ModeBehaviourDurabilityThroughput
per_op (default)fsync after every insert.Strongest.Lowest.
every_nfsync every N inserts.Lose at most N records on crash.3–8× higher than per_op.
on_flushfsync only at flush / compact / close.Lose all in-flight records on crash.5–10× higher than per_op.
import vectlite

with vectlite.open("stream.vdb", dimension=384) as db:
db.set_wal_sync_mode("every_n", n=64)
for record in stream:
db.insert(record["id"], record["vector"], record["metadata"])
db.flush()

print(db.wal_sync_mode())
# {"mode": "every_n", "n": 64}
const { open } = require('vectlite')

const db = open('stream.vdb', { dimension: 384 })

db.setWalSyncMode('every_n', 64)

for (const record of stream) {
db.insert(record.id, record.vector, record.metadata)
}
db.flush()

console.log(db.walSyncMode())
// { mode: 'every_n', n: 64 }

Rule of thumb

  • Long-running daemon: every_n with n between 32 and 256.
  • One-shot batch job: on_flush, then call db.flush() (or close the database) at the end.
  • Anything financial / regulatory: stay on per_op.

HNSW tombstoning

delete no longer triggers a full HNSW rebuild. Each deleted record's origin_id is marked in a per-index tombstone set and silently skipped during search. The graph is rebuilt automatically:

  • At compact() time, or
  • Whenever the tombstone ratio crosses tombstone_rebuild_pct (default 30).

You can tune the threshold:

db.set_index_config(tombstone_rebuild_pct=50)   # rebuild less aggressively
db.setIndexConfig({ tombstoneRebuildPct: 50 })

Inspect the current state:

live, dead = db.tombstone_stats()
print(f"{dead}/{live + dead} dead ({100 * dead / (live + dead):.1f}%)")
const { live, dead } = db.tombstoneStats()
console.log(`${dead}/${live + dead} dead (${(100 * dead / (live + dead)).toFixed(1)}%)`)

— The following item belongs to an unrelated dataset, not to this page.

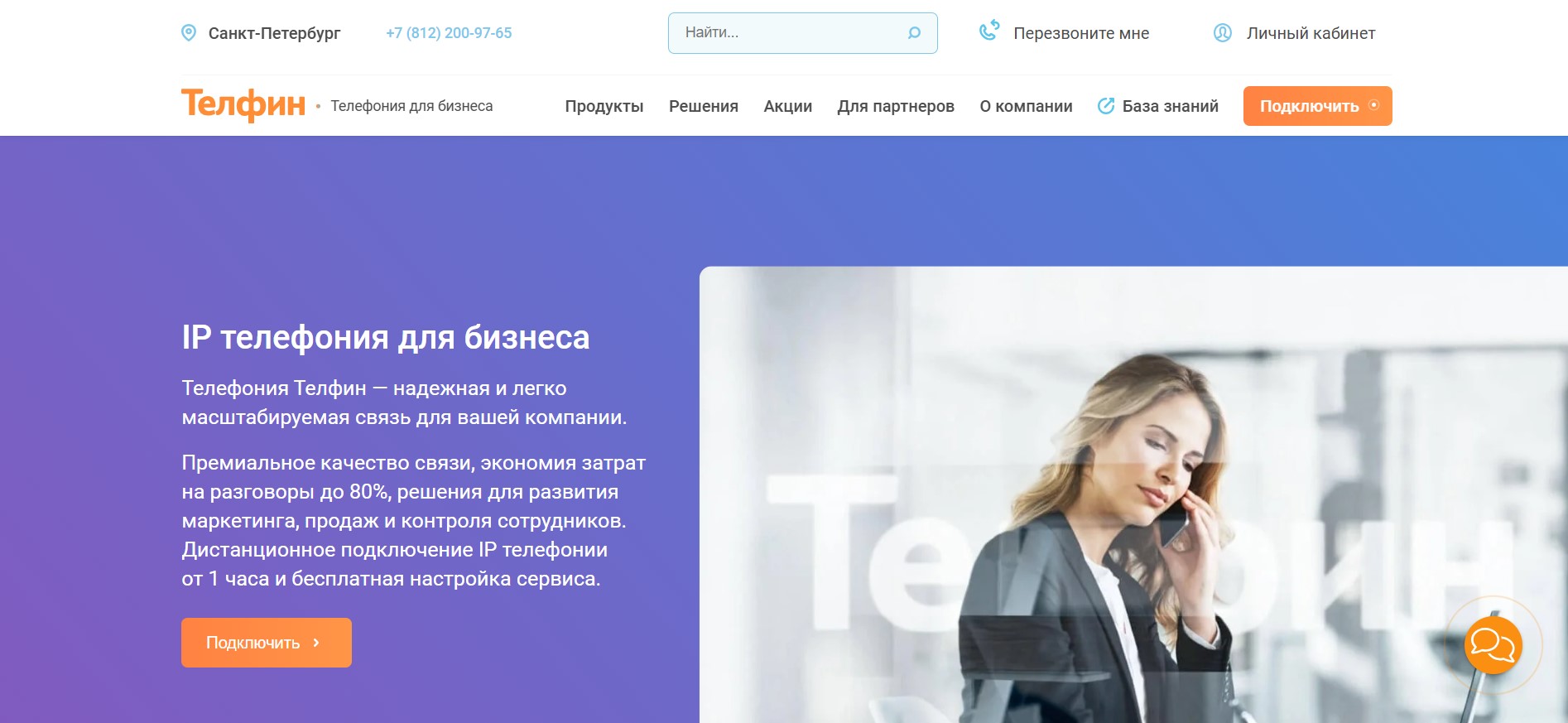Click the Найти search field

tap(802, 33)
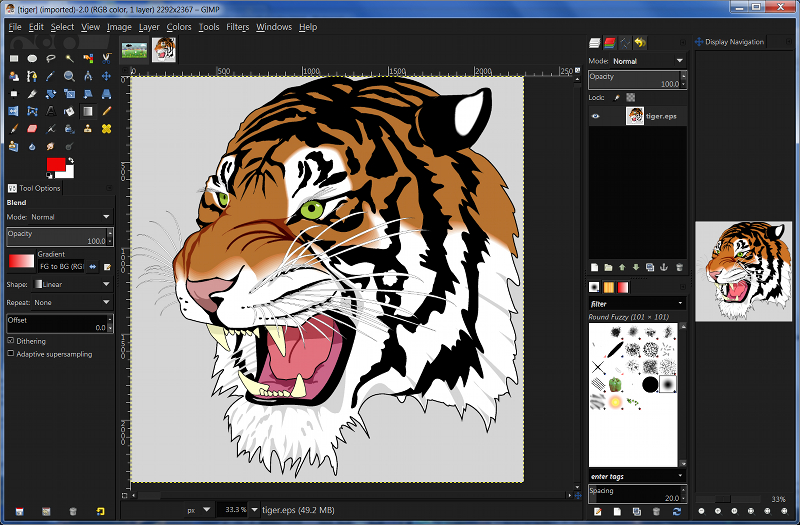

For delete-heavy workloads, lower tombstone_rebuild_pct (e.g. 15) so search latency stays steady. For mostly-append workloads, raise it (e.g. 50) so you pay the rebuild less often.

Vector arena

The contiguous dense-vector arena is built lazily on first use. For a heavy brute-force or rescoring workload (large fetch_k, MMR, reranking), materialise it up front to avoid the first-call latency spike.

db.prepare_for_scan()
print(db.vector_arena_len()) # number of vectors in the arena, or None
db.prepareForScan()
console.log(db.vectorArenaLen())

The arena is rebuilt lazily after a delete (deletes can't compact in place). Search-path integration is incremental: the arena is currently exposed for callers and used as the cache-friendly storage layer; wiring it into the default collect_results scan is in progress in a follow-up release.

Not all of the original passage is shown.